だがそれは味方ではない、ノヴァが後ろを振り返った先にいたのは『禁忌の地』で出会った人攫いに特化したエイリアンであった。
「ボス!!」
「先生!?」
『貴方達の相手は彼らに任せます。私は彼と共にこの場を離れますね』
ノヴァは線路に落ちる寸前にエイリアンに捕獲され、一瞬の内に体内に格納された。
ソフィアとアルチョムが動き出すも間に合わなかった。
そしてノヴァを捕獲したエイリアンは戦車から離れメトロの暗闇の中へと進んで行く。
その後を追跡しようとアルチョムは動き出し──その直前にソフィアによって止められた。
「どうして! 直ぐに先生の後を────」
「駄目よ! アルチョム、貴方も傷を負っているし、部隊の誰もが奇襲を受けて傷だらけよ。これ以上深追いすれば此処にいる全員が殺されるのよ!」
「……ですが」
「それに私達が此処で死んだら誰が情報を伝えるの! エイリアンが地下にもいて、帝都の連中が従えているのよ! 次につなげる為にも此処は引くしかないの!」
ソフィアの言葉が分からないアルチョムではない。
先程の奇襲はノヴァの咄嗟の判断によって全滅は免れたものの救出部隊に無視できないダメージを与えた。
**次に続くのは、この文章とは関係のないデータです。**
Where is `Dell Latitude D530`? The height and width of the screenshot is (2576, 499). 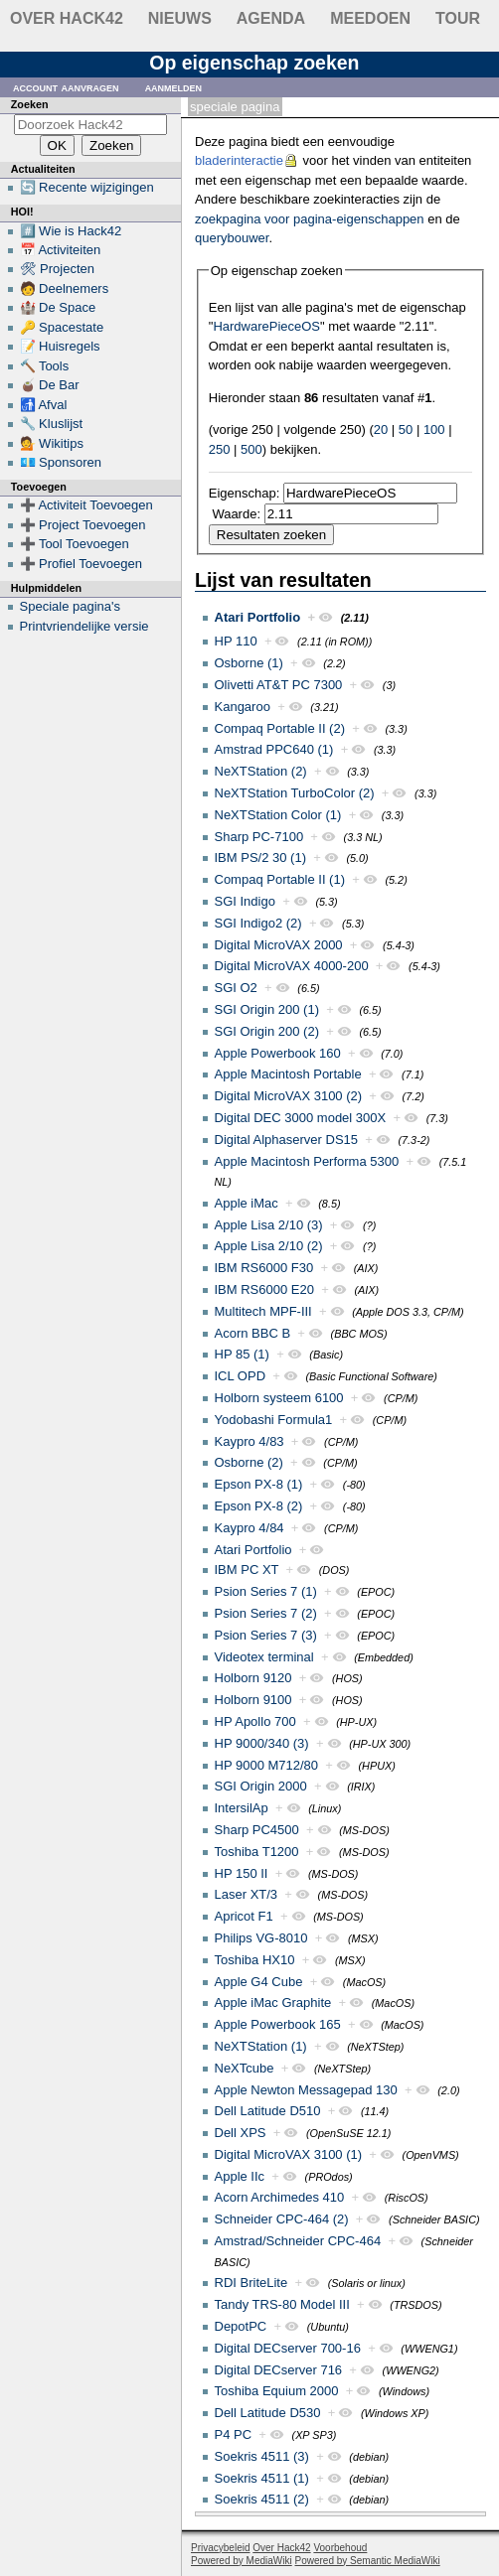 Dell Latitude D530 is located at coordinates (268, 2412).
戦力の低下はどう見積もっても三割以上、持ち込んだ弾薬も底を尽き掛けている。
これ以上の戦闘は出来ない事は嫌でも理解した、ノヴァを救出しようにも無理が出来ない状況であった。
そして僅かな時間を経てアルチョムは唇を強く噛みながら震えた声で命令を下す。
「作戦は中断、撤退する!」
メトロを走る戦車が速度を上げる、最高速度を繰り出しエイリアンの包囲網を突き破る。
生きて此処を抜け出すために、次につながる情報を持ち帰るために戦車は暗闇の中を走る。
「必ず迎えに行きます、先生」
アルチョムが輸送区画で呟く、だがその声はメトロが奏でる騒音によって掻き消された。